*Written task*. Swap "How do I perform" for "How do I carry out" throughout the rows below, and leave every other word unchanged.

(Collection entries)

►

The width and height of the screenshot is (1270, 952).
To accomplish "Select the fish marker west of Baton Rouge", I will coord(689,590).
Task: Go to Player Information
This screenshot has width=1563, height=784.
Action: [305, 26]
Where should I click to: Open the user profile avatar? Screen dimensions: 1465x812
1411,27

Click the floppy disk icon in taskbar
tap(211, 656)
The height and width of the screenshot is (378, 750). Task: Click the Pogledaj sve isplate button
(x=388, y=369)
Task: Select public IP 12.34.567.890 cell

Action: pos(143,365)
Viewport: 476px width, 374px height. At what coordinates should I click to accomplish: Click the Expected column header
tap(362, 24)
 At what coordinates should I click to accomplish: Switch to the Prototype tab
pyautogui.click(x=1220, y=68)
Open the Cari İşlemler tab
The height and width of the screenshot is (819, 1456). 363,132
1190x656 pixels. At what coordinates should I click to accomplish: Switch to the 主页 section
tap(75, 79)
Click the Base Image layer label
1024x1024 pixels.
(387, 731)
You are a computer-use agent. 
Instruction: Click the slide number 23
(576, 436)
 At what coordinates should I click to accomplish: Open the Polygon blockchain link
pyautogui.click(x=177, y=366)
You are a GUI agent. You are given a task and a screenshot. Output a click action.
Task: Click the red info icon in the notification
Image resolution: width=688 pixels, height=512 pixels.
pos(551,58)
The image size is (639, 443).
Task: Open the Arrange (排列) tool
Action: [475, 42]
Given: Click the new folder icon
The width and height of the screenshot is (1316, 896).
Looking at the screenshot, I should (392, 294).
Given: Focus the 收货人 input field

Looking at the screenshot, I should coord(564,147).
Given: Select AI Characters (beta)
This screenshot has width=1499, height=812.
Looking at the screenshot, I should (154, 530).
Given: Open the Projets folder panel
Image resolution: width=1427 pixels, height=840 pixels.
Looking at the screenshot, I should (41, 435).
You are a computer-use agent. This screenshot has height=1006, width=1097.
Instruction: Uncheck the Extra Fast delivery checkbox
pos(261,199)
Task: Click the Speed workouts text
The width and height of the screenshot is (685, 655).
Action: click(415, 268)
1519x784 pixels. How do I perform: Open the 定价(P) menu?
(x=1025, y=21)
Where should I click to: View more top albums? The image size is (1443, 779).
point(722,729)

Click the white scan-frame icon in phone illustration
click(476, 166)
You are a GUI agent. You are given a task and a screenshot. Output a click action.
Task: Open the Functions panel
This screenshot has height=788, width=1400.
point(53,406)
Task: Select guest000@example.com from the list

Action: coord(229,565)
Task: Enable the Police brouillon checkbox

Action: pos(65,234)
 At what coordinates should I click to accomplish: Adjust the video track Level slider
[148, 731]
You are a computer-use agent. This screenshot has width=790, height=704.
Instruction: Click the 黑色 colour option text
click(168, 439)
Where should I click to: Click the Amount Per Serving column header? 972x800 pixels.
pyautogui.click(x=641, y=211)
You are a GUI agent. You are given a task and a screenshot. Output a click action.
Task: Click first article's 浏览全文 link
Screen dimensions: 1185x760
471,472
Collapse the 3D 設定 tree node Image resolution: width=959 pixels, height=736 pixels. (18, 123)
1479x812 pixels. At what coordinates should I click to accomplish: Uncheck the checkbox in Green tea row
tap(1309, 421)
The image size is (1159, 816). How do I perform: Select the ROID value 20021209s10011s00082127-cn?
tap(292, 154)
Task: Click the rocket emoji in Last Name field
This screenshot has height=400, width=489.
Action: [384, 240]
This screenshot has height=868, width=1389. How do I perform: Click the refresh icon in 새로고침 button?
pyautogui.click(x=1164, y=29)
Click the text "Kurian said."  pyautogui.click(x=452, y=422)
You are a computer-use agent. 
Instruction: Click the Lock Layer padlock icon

◄

*Final result*.
The width and height of the screenshot is (1270, 952).
To accomplish "Select the fish marker west of Baton Rouge", I will coord(689,590).
Task: Go to Player Information
This screenshot has width=1563, height=784.
Action: [305, 26]
Where should I click to: Open the user profile avatar? Screen dimensions: 1465x812
1411,27

Click the floppy disk icon in taskbar
tap(211, 656)
The height and width of the screenshot is (378, 750). Task: Click the Pogledaj sve isplate button
(x=388, y=369)
Task: Select public IP 12.34.567.890 cell

Action: pos(143,365)
Viewport: 476px width, 374px height. At what coordinates should I click to accomplish: Click the Expected column header
tap(362, 24)
 At what coordinates should I click to accomplish: Switch to the Prototype tab
pyautogui.click(x=1220, y=68)
Open the Cari İşlemler tab
The height and width of the screenshot is (819, 1456). 363,132
1190x656 pixels. At what coordinates should I click to accomplish: Switch to the 主页 section
tap(75, 79)
Click the Base Image layer label
1024x1024 pixels.
(387, 731)
You are a computer-use agent. 
Instruction: Click the slide number 23
(576, 436)
 At what coordinates should I click to accomplish: Open the Polygon blockchain link
pyautogui.click(x=177, y=366)
You are a GUI agent. You are given a task and a screenshot. Output a click action.
Task: Click the red info icon in the notification
Image resolution: width=688 pixels, height=512 pixels.
pos(551,58)
The image size is (639, 443).
Task: Open the Arrange (排列) tool
Action: [475, 42]
Given: Click the new folder icon
The width and height of the screenshot is (1316, 896).
Looking at the screenshot, I should (392, 294).
Given: Focus the 收货人 input field

Looking at the screenshot, I should coord(564,147).
Given: Select AI Characters (beta)
This screenshot has width=1499, height=812.
Looking at the screenshot, I should (154, 530).
Given: Open the Projets folder panel
Image resolution: width=1427 pixels, height=840 pixels.
Looking at the screenshot, I should (41, 435).
You are a computer-use agent. This screenshot has height=1006, width=1097.
Instruction: Uncheck the Extra Fast delivery checkbox
pos(261,199)
Task: Click the Speed workouts text
The width and height of the screenshot is (685, 655).
Action: click(415, 268)
1519x784 pixels. How do I carry out: Open the 定价(P) menu?
(x=1025, y=21)
Where should I click to: View more top albums? The image size is (1443, 779).
point(722,729)

Click the white scan-frame icon in phone illustration
click(476, 166)
You are a GUI agent. You are given a task and a screenshot. Output a click action.
Task: Open the Functions panel
This screenshot has height=788, width=1400.
point(53,406)
Task: Select guest000@example.com from the list

Action: coord(229,565)
Task: Enable the Police brouillon checkbox

Action: pos(65,234)
 At what coordinates should I click to accomplish: Adjust the video track Level slider
[148, 731]
You are a computer-use agent. This screenshot has width=790, height=704.
Instruction: Click the 黑色 colour option text
click(168, 439)
Where should I click to: Click the Amount Per Serving column header? 972x800 pixels.
pyautogui.click(x=641, y=211)
You are a GUI agent. You are given a task and a screenshot. Output a click action.
Task: Click first article's 浏览全文 link
Screen dimensions: 1185x760
471,472
Collapse the 3D 設定 tree node Image resolution: width=959 pixels, height=736 pixels. (18, 123)
1479x812 pixels. At what coordinates should I click to accomplish: Uncheck the checkbox in Green tea row
tap(1309, 421)
The image size is (1159, 816). How do I carry out: Select the ROID value 20021209s10011s00082127-cn?
tap(292, 154)
Task: Click the rocket emoji in Last Name field
This screenshot has height=400, width=489.
Action: [384, 240]
This screenshot has height=868, width=1389. How do I carry out: Click the refresh icon in 새로고침 button?
pyautogui.click(x=1164, y=29)
Click the text "Kurian said."  pyautogui.click(x=452, y=422)
You are a computer-use agent. 
Instruction: Click the Lock Layer padlock icon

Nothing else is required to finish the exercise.